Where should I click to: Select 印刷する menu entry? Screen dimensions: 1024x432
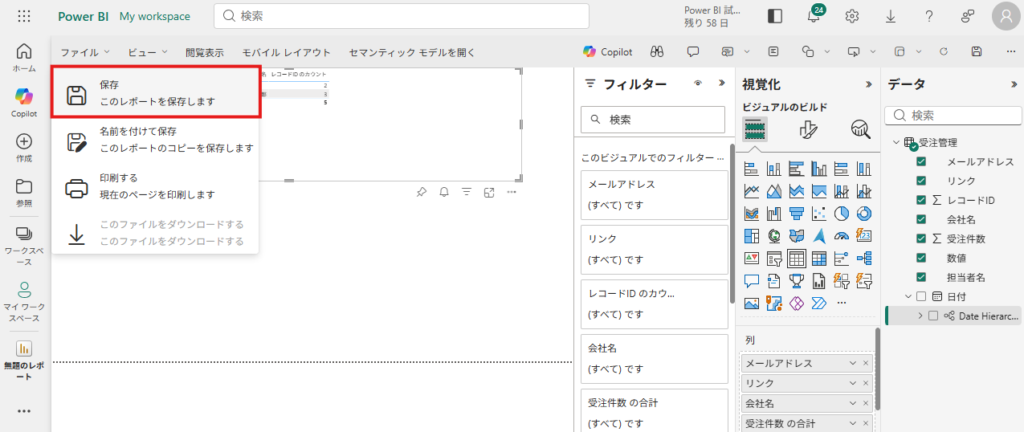pos(155,185)
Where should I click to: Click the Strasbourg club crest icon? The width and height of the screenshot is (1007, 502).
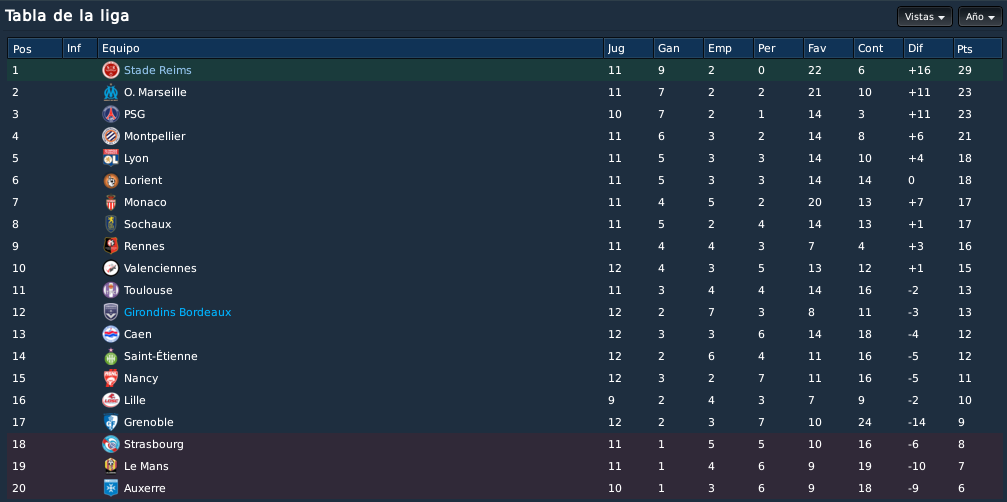[111, 444]
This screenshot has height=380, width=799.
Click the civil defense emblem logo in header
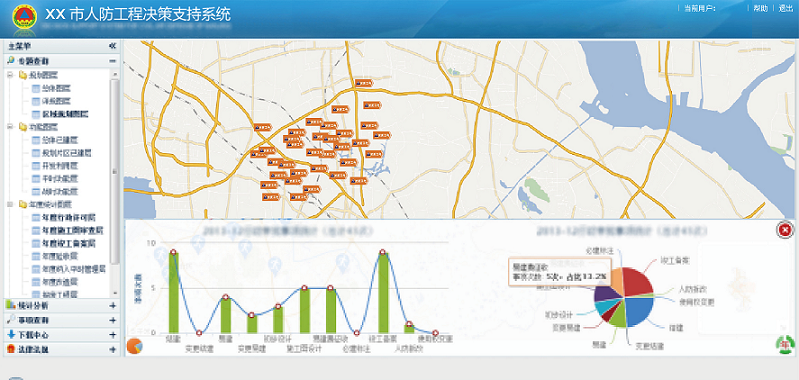coord(24,18)
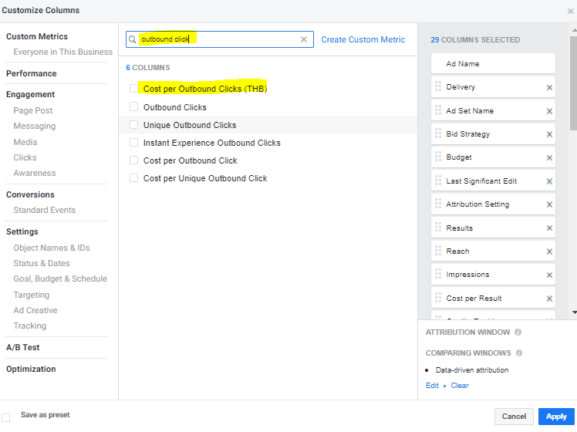The image size is (577, 432).
Task: Go to the A/B Test category
Action: coord(23,347)
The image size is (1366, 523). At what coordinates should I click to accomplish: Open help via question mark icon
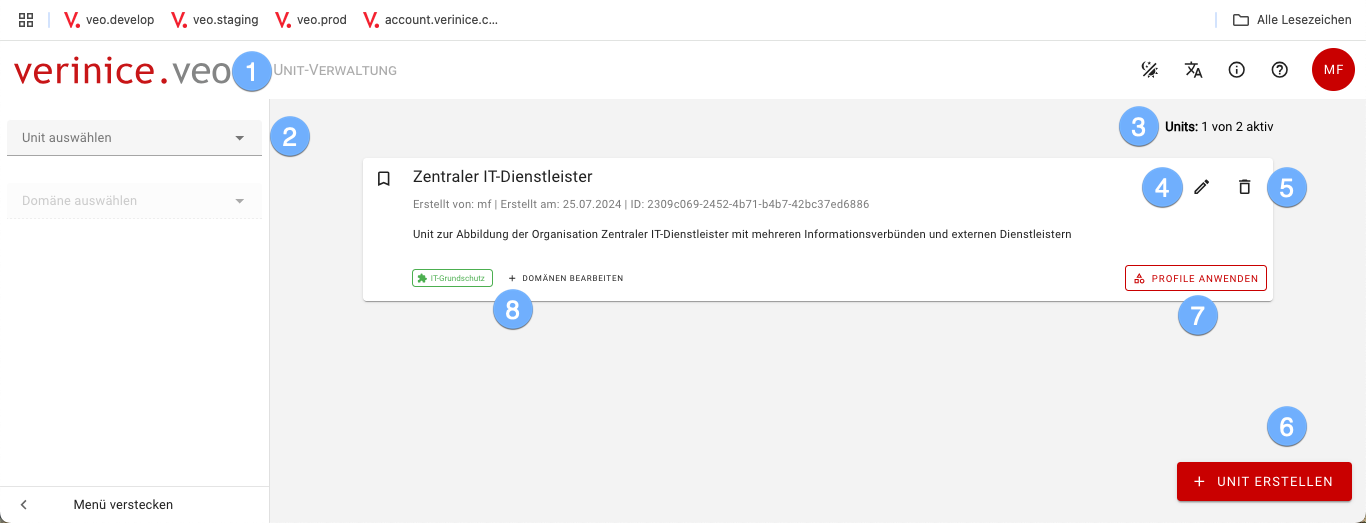tap(1279, 70)

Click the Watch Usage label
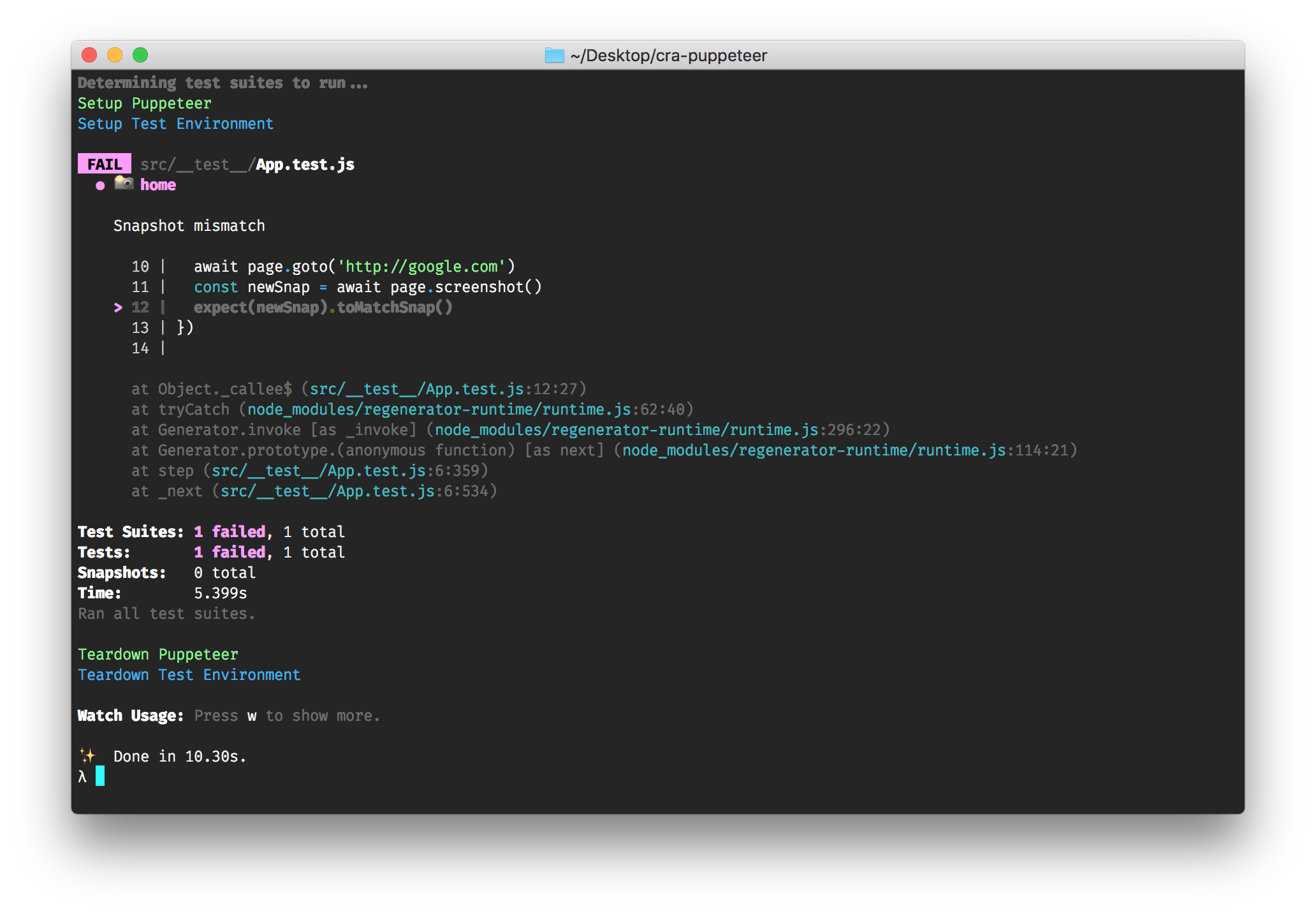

# The exercise
Put the rows above into a JSON list of strings, one string for each line, with blank lines left out. Leave the pictures out of the answer.

# The output
[
  "Where should I click to: Select 印刷する menu entry? Screen dimensions: 1024x432",
  "pos(155,185)",
  "Where should I click to: Click the Strasbourg club crest icon? The width and height of the screenshot is (1007, 502).",
  "[111, 444]",
  "This screenshot has height=380, width=799.",
  "Click the civil defense emblem logo in header",
  "coord(24,18)",
  "The image size is (577, 432).",
  "Task: Go to the A/B Test category",
  "Action: coord(23,347)",
  "The image size is (1366, 523). At what coordinates should I click to accomplish: Open help via question mark icon",
  "tap(1279, 70)",
  "Click the Watch Usage label"
]